3. Increment the y position if the model predicts "too low," or decrease the y position if the
model predicts "too high." Repeat step (1) if the model's output is not "success."
Plug status classification model
For the plug status classification, we employed an LSTM network with a dense layer as the
classification model. We classified three insertion conditions: too high, too low, and success. We
used separate models for the classification of the success or not and the too high or too low classes.
The outputs of these models were combined for the trial and error control algorithm
Data collection
To collect data for training and testing, we developed a control interface for the tactile sensor and
CNC platform. The CNC platform allowed us to move the Raspberry Pi and enable sensor
recording. We simulated different insertion positions (too high, too low, success) by moving the Pi
board towards the data cable. The insertion distance was set to 2cm with a period of 3 seconds. We
collected data in batches, with each batch containing around 10 to 50 insertion data of the same
position. We collected approximately 10 batches of data for each class type, and each batch
typically had a unique insertion position. The original dataset for the three classes had the following
lengths: success (626 records), high (243 records), low (246 records)
We have defined the conditions for what class should the data be in. The ‘success’ class that
means the y position is in the range for the cable to be perfectly plugged in. The ‘high’ or ‘low’
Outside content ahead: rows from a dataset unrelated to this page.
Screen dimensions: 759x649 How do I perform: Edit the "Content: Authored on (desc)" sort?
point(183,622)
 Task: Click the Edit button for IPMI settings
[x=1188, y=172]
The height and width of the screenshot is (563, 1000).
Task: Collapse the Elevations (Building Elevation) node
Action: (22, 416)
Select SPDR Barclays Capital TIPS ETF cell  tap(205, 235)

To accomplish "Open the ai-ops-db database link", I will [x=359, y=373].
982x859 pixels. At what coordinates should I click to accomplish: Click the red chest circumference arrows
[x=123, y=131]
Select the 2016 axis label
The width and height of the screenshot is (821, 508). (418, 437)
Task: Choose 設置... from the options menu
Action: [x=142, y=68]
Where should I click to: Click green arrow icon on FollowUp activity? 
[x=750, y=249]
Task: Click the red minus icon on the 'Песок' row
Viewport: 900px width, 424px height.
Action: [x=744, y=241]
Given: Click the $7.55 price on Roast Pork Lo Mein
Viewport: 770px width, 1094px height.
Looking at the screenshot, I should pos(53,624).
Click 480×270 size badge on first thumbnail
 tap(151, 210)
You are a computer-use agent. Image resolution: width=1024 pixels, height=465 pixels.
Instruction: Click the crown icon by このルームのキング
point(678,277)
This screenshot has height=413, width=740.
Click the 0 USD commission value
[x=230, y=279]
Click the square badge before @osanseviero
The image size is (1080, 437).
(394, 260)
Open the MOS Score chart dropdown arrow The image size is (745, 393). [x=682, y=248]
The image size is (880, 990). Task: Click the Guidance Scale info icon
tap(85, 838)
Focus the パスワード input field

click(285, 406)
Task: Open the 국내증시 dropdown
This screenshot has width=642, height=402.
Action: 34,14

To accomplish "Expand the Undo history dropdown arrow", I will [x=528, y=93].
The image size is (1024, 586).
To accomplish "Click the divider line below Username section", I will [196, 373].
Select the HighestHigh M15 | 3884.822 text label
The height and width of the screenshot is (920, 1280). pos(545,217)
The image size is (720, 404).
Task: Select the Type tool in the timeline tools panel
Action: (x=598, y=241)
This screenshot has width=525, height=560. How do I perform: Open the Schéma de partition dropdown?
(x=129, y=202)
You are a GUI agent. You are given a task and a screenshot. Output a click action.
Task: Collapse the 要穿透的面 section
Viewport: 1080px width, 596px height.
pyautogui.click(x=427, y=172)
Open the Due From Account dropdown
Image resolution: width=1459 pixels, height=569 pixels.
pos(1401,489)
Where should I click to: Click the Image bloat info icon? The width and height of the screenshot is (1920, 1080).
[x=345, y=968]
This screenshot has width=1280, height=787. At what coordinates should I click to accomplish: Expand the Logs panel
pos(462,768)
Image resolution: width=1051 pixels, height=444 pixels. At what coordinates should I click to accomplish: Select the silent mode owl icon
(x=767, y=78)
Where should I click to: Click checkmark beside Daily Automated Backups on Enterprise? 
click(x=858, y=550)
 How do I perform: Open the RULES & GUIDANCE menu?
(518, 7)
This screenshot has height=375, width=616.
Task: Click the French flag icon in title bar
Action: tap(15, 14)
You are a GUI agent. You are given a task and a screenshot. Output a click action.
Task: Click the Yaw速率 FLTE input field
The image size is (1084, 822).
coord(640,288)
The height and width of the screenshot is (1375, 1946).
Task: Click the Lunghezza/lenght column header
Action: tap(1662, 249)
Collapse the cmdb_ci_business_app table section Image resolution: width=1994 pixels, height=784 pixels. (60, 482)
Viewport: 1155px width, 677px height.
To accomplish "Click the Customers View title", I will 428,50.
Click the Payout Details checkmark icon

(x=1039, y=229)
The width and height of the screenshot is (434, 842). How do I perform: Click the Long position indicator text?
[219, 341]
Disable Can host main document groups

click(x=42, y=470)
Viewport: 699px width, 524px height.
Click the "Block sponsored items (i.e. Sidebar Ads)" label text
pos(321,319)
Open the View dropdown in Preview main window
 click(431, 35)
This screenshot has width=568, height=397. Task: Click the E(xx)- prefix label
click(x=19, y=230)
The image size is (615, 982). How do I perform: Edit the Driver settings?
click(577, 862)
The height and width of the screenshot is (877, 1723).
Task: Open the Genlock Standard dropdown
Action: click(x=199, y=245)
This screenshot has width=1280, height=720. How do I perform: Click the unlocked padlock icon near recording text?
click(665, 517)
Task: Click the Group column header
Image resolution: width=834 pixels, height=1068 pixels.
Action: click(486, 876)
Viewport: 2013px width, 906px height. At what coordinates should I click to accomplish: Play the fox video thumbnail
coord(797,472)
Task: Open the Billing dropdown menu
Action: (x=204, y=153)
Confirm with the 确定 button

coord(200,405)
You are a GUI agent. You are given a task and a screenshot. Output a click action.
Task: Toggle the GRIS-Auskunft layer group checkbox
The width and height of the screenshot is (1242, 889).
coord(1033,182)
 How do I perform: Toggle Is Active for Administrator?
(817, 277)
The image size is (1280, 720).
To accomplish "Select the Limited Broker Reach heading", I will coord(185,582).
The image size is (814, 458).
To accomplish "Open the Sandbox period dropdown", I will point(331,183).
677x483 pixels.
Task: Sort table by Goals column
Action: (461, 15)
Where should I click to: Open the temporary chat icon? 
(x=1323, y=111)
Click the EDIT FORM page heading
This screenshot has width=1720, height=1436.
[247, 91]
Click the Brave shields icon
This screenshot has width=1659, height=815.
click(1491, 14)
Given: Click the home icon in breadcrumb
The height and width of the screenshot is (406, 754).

class means the y position is not correct, and the cable is not plugged in entirely into the slot.
Results
The performance of the classification models varied significantly depending on the training and
testing data. When the training data included data from the same batches (same positions) as the
testing data, the models achieved high accuracy of approximately 95% on unseen data. However,
when the training and testing data came from different batches (different positions), the accuracy
dropped to around 60%. This result indicates that the models struggled to generalize to new
insertion positions.
Conclusion
Our research explored the use of deep learning and tactile feedback to automate cable plugging
tasks for soft body objects. While we achieved some success in controlling the robotic arm using
trial and error and classification models, there are still challenges to overcome. Collecting more
diverse training data, improving tactile sensing capabilities, and exploring hybrid control
approaches or reinforcement learning can further enhance the automation process. Advancements in
these areas could pave the way for more efficient and flexible robotic systems capable of handling a
wide range of soft body object manipulation tasks in various industrial applications.
I would like to express my appreciation for Prof. Shen for providing me this opportunity to do
research in his lab with his students. I found this experience fruitful and rewarding。